CampingUp to and including the summit of Jutland you are in a “core area” of Strathcona Park where you must camp only in the designated areas. In the present example this means at Circlet Lake. However, ease of access to Circlet means a lot of kind of folk who think reality TV shows are about real life, making this their adventure of a lifetime. This is the place to see grandad’s old army frame pack (with machete and frying pan strapped to the outside) camouflage clothing, jeans etc. Such folk, however, don’t seem to be able to confine their sense of the inappropriate to just inadequate equipment.

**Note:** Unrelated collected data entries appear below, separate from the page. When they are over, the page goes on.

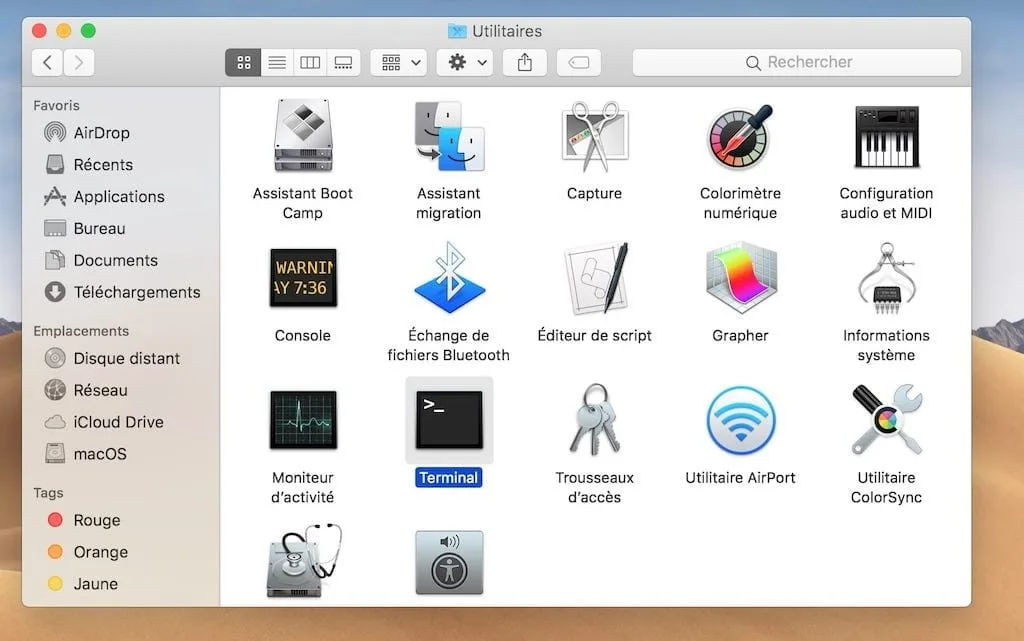Viewport: 1024px width, 641px height.
Task: Select the Capture screenshot utility
Action: click(594, 135)
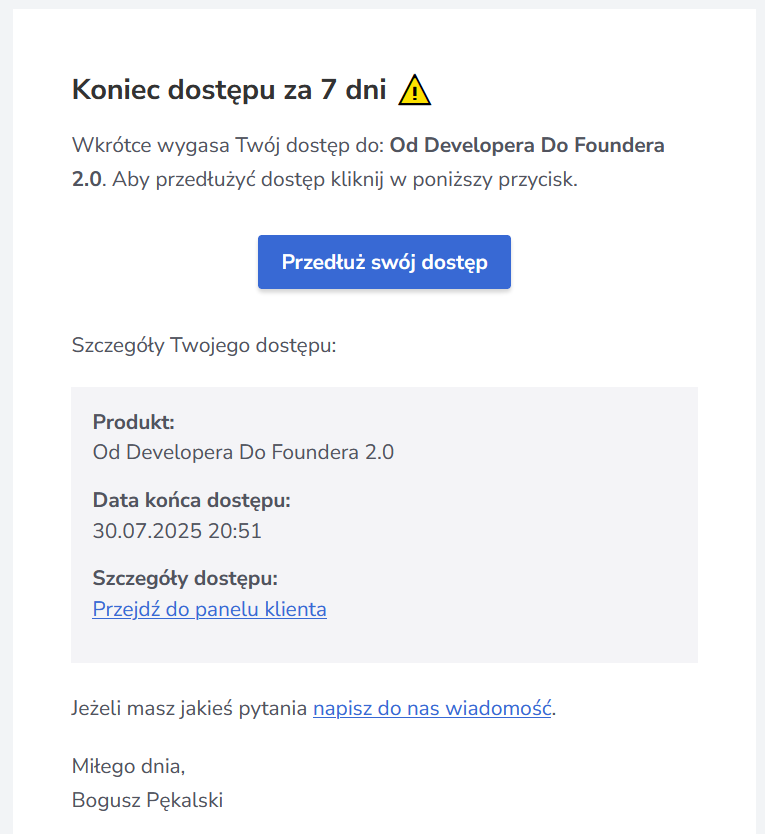Click the 'Szczegóły dostępu:' label
This screenshot has height=834, width=765.
point(185,578)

Dogs running wild, littering, late night partying and worse are to be expected. In fact it’s often referred to as “Circus Lake”. Minimise the nuisance factor by going mid-week if you can.

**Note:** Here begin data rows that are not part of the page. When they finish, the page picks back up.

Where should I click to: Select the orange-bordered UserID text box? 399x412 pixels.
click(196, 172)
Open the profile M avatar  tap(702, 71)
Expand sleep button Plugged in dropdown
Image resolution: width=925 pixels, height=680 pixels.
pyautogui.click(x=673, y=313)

Note that fires are strictly prohibited, so you must pack a stove. Bear and cougar frequent the mountains and forests of Vancouver Island, so proper back country methods – hanging food bags out of reach, cleaning up all cooking scraps, good toilet practice etc – are essential. All of Parks’ designated core area campsites are now equipped with metal box food caches. Giardia is well documented throughout Strathcona Park, so boil or treat all water.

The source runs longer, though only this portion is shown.